Molly was born in South Korea and was adopted by an American family, growing up in Florida.
Little did she know that several thousands of miles away, also in America, her identical twin sister, Emily Bushnell, was growing up in Philadelphia.

Emily and Molly experienced their own beautiful childhoods, neither of them with a clue they had a sibling, let alone a twin.

It was only when Emily’s 11-year-old daughter pressed her to look into her ancestry that all was revealed.
In an ABC News interview, Isabel, Emily’s daughter, explained:

“I wanted to do the DNA test because she was adopted. I wanted to find out if I had more family on her side.”

Emily didn’t like the idea of taking the DNA test, so she let Isabel take one, knowing that she would still get plenty of answers from her daughter.

In a twist of fate, Isabel received her results almost at the same time as Molly, in Florida, who had also taken a DNA test.

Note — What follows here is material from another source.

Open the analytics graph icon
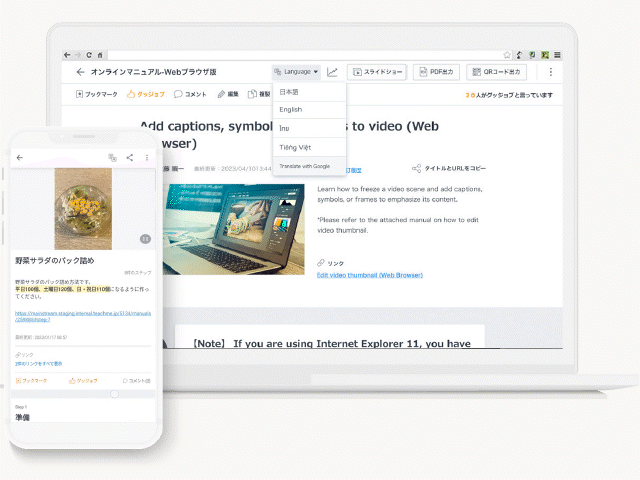The height and width of the screenshot is (480, 640). pyautogui.click(x=333, y=72)
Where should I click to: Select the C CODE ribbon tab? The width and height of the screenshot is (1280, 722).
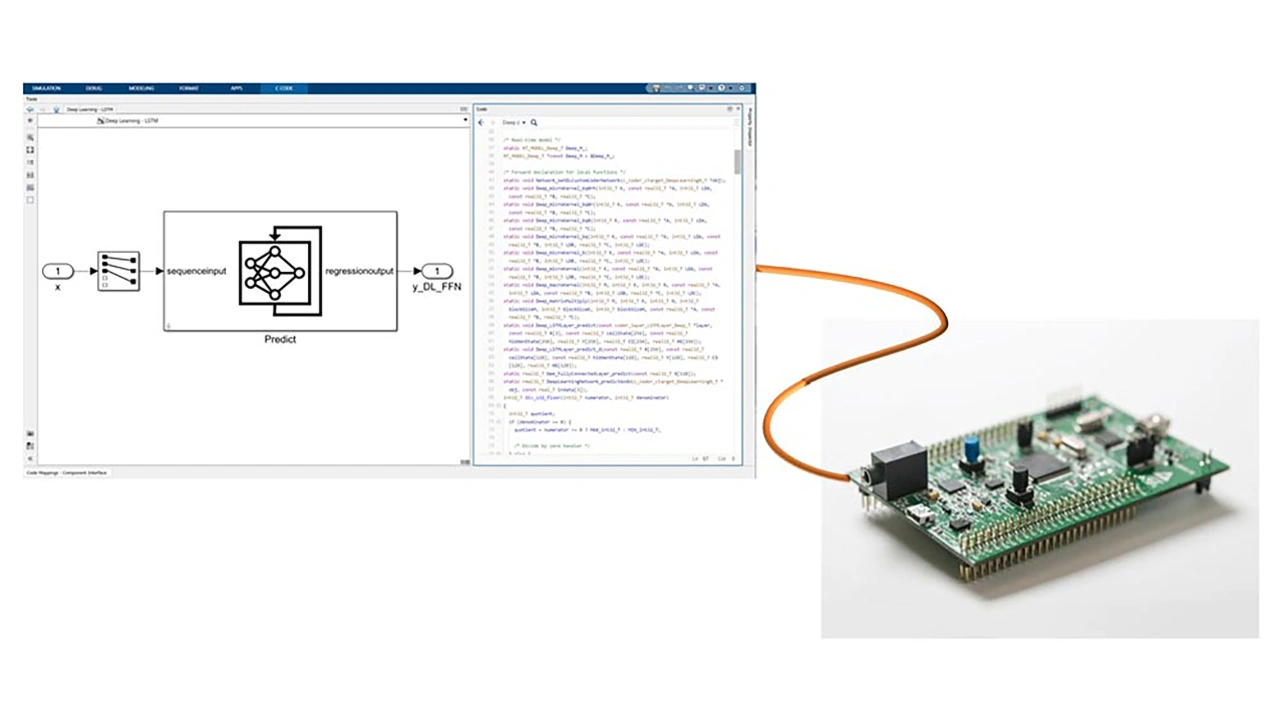pos(284,88)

At first, it was a little puzzling – as it predicted that Molly had a daughter.

Molly was confused initially, wondering whether the DNA test might have been faulty. She recalled:

“I clicked on the close relative and I didn’t understand it. [It said] ‘you share 49.96% DNA with this person. We predict that she’s your daughter’. This is obviously not right, because I’ve never gone into labor, I don’t have children.”